Linda Jean Burney (born 25 April 1957[1]), an Australian politician, is a member of the New South Wales Legislative Assembly representing Canterbury for the Australian Labor Party since 2003. Upon her election, she became the first Aboriginal person to serve in the New South Wales Parliament.[2]

Burney is the New South Wales Deputy Leader of the Opposition and also Shadow Minister for Education and Shadow Minister for Aboriginal Affairs.[3] In the Keneally ministry, she was the Minister for the State Plan and Minister for Community Services. During 2008 and 2009, Burney was National President of the Australian Labor Party.[4][5]

Early life and background[edit]

Burney is of Wiradjuri descent and grew up in Whitton, a small town in south west NSW near Leeton.

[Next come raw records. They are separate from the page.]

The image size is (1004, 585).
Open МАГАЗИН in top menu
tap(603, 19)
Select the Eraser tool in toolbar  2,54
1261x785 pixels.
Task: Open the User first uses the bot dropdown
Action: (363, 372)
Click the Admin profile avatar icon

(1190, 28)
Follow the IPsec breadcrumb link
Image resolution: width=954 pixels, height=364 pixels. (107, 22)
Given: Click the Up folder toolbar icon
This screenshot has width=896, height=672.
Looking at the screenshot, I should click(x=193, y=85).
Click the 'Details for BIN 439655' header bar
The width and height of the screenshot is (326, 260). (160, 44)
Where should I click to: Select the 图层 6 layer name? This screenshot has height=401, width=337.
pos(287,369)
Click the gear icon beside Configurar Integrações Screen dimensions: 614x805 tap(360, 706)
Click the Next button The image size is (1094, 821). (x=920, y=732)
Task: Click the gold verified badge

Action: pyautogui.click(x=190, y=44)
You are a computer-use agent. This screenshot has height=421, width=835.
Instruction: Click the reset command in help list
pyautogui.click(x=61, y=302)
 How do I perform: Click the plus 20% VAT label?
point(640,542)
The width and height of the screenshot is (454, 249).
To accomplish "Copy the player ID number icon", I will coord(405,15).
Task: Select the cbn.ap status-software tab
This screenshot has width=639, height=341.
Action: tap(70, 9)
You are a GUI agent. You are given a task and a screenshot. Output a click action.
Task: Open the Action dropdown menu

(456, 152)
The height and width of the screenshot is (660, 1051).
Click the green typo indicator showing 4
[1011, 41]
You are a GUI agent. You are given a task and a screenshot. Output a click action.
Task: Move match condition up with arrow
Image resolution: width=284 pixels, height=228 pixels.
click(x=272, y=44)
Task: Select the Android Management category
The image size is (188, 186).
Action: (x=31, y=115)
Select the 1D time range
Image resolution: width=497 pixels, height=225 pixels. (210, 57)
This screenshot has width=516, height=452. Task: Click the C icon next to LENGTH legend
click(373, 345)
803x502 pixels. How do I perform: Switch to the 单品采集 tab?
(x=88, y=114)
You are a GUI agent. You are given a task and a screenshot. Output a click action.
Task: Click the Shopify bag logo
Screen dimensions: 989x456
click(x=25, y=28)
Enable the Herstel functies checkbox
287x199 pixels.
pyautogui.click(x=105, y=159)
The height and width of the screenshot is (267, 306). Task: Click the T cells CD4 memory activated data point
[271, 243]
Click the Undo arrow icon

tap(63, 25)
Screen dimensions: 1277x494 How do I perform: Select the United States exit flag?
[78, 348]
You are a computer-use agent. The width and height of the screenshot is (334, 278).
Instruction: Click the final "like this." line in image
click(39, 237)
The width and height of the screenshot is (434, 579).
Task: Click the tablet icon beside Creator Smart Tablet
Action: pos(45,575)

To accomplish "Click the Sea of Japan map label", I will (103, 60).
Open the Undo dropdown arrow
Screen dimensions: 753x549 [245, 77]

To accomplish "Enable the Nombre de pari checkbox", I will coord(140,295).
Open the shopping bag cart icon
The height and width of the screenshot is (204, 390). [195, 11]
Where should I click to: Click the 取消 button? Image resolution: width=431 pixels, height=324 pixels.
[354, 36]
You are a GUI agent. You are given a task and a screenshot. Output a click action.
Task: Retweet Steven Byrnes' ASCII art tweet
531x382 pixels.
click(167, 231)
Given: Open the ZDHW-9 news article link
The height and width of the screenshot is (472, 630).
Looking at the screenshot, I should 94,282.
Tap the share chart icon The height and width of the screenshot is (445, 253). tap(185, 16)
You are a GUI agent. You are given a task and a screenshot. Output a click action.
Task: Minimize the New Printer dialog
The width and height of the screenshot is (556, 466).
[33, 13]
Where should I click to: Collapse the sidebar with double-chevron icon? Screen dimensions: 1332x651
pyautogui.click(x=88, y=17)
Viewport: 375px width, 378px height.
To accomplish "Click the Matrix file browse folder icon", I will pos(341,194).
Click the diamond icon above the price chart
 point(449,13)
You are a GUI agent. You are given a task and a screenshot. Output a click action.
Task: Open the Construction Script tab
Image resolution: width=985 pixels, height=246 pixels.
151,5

In her inaugural speech to Parliament she said:

I did not grow up knowing my Aboriginal family. I met my father, Nonny Ingram, in 1984. His first words to me were, "I hope I don't disappoint you." I have now met 10 brothers and sisters. We grew up 40 minutes apart. That was the power of racism and denial in the fifties that was so overbearing. I now have two sets of brothers and sisters. I was raised by my old aunt and uncle, Nina and Billy Laing. They were brother and sister. These old people gave me the ground on which I stand today—the values of honesty, loyalty and respect.[6]

Burney attended the local primary school in Whitton. She did her first four years of secondary school at Leeton High School and final two at Penrith High School. She was the first Aboriginal graduate from the then Mitchell College of Advanced Education where she obtained a Diploma of Teaching.

She began her career teaching at Lethbridge Park public school in western Sydney in 1979. She has been involved in the New South Wales Aboriginal Education Consultative Group since the mid-1980s and has participated in the development and implementation of the first Aboriginal education policy in Australia.[7]

She has held senior positions in the non-government sector, serving on a number of boards including SBS, the NSW Anti-Discrimination Board and the NSW Board of Studies. Burney was an executive member of the National Council for Aboriginal Reconciliation, President of the NSW Aboriginal Education Consultative Group and is a former Director-General of the NSW Department of Aboriginal Affairs,[8] and in 2006 she was elected National Vice President of the Australian Labor Party.

Political career[edit]

When Burney was elected as the Member for Canterbury in 2003, she became the first Aboriginal person to serve in the NSW Parliament.[2] In her inaugural speech to the Legislative Assembly she said, referring to the Constitution Alteration (Aboriginals) Act, 1967:

I am a member of the mighty Wiradjuri aboriginal nation ... For the first 10 years of my life, like all indigenous people at that time, I was not a citizen of this country. We existed under the Flora and Fauna Act of New South Wales. Growing up as an Aboriginal child looking into the mirror of our country was difficult and alienating. Your reflection in the mirror was at best ugly and distorted, and at worst nonexistent.[6]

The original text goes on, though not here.